Puis se retournant vers la femme de ménage qui achevait de préparer son lit :

– à demain, dame Clotilde, dit-elle, n'oubliez pas de me réveiller de bonne heure.

Là-dessus, pour penser plus à son aise sans doute, la comtesse fit signe à la vieille de la laisser seule.

Dame Clotilde raviva le feu qu'on avait enterré dans les cendres pour donner un aspect plus misérable à l'appartement, ferma la porte et se retira dans l'appentis où elle couchait.

Jeanne de Valois, au lieu de dormir, fit ses plans pendant toute la nuit. Elle prit des notes au crayon à la lueur de la veilleuse ; puis, sûre de la journée du lendemain, elle se laissa, vers trois heures du matin, engourdir dans un repos dont dame Clotilde, qui n'avait guère plus dormi qu'elle, vint, fidèle à sa recommandation, la tirer au point du jour.

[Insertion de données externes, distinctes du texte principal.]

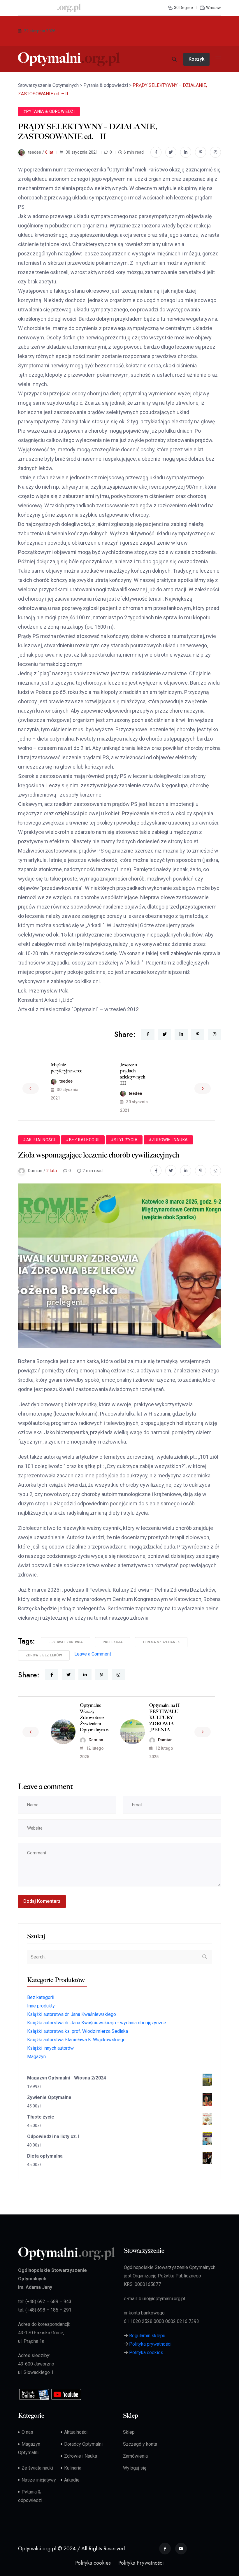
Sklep (129, 2432)
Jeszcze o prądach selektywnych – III (134, 1074)
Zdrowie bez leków (44, 1655)
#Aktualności (39, 1139)
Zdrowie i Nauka (80, 2456)
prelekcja (113, 1642)
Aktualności (75, 2432)
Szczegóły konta (140, 2444)
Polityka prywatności (150, 2344)
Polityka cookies (146, 2352)
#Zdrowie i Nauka (168, 1139)
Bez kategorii (40, 1997)
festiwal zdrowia (65, 1642)
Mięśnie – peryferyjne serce (66, 1068)
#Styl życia (124, 1139)
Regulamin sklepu (147, 2335)
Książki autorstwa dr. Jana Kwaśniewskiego (71, 2014)
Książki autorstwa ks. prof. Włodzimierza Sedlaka (77, 2031)
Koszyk (196, 59)
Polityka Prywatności (141, 2563)
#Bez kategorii (82, 1139)
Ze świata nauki (37, 2468)
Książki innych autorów (50, 2048)
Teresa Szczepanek (161, 1642)
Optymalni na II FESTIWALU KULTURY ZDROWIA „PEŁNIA (164, 1717)
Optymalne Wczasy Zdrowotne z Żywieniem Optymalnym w (94, 1717)
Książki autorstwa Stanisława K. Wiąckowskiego (76, 2039)
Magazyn (36, 2056)
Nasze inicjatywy (39, 2480)
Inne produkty (41, 2006)
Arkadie (72, 2480)
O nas (27, 2432)
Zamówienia (135, 2456)
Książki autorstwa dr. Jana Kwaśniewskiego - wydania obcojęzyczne (96, 2023)
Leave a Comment (92, 1654)
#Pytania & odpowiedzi (49, 111)
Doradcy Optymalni (83, 2444)
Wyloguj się (134, 2468)
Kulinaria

Vers huit heures, elle avait achevé sa toilette, composée d'une robe de soie élégante et d'une coiffure pleine de goût.

Chaussée à la fois en grande dame et en jolie femme, la mouche sur la pommette gauche, la militaire brodée au poignet, elle envoya quérir une espèce de brouette à la place où l'on trouvait ce genre de locomotive, c'est-à-dire rue du Pont-aux-Choux.

Elle eût préféré une chaise à porteurs, mais il eût fallu l'aller quérir trop loin.

La brouette-chaise roulante, attelée d'un robuste Auvergnat, reçut l'ordre de déposer Mme la comtesse à la place Royale, où, sous les arcades du Midi, dans un ancien rez-de-chaussée d'un hôtel abandonné, logeait maître Fingret, tapissier décorateur, tenant meubles d'occasion et autres au plus juste prix pour la vente et la location.

L'Auvergnat brouetta rapidement sa pratique de la rue Saint-Claude à la place Royale.

Dix minutes après sa sortie, la comtesse abordait aux magasins de maître Fingret, où nous allons la trouver tout à l'heure admirant et choisissant dans une espèce de pandémonium dont nous allons essayer de faire l'esquisse.

Qu'on se figure des remises d'une longueur de cinquante pieds environ sur trente de large, avec une hauteur de dix-sept ; sur les murs toutes les tapisseries du règne de Henri IV et de Louis XIII ; aux plafonds, dissimulés par le nombre des objets suspendus, des lustres à girandoles du XVIIème siècle heurtant les lézards empaillés, les lampes d'église et les poissons volants.

Sur le sol entassés tapis et nattes, meubles à colonnes torses, à pieds équarris, buffets de chêne sculptés, consoles Louis XV à pattes dorées, sofas couverts de damas rose ou de velours d'Utrecht, lits de repos, vastes fauteuils de cuir, comme les aimait Sully, armoires d'ébène aux panneaux en relief et aux baguettes de cuivre, tables de Boule à dessus d'émaux ou de porcelaine, trictracs, toilettes toutes garnies, commodes aux marqueteries d'instruments ou de fleurs.

Lits en bois de rose ou en chêne à estrade ou à baldaquin, rideaux de toutes formes, de tous dessins, de toutes étoffes, s'enchevêtrant, se confondant, se mariant ou se heurtant dans les pénombres de la remise.

Des clavecins, des épinettes, des harpes, des sistres sur un guéridon ; le chien de Marlborough empaillé, avec des yeux d'émail.

Puis du linge de toute qualité : des robes pendues à côté d'habits de velours, des poignées d'acier, d'argent, de nacre.

Des flambeaux, des portraits d'ancêtres, des grisailles, des gravures encadrées, et toutes les imitations de Vernet, alors en vogue, de ce Vernet à qui la reine disait si gracieusement et si finement :

– Décidément, monsieur Vernet, il n'y a que vous en France pour faire la pluie et le beau temps.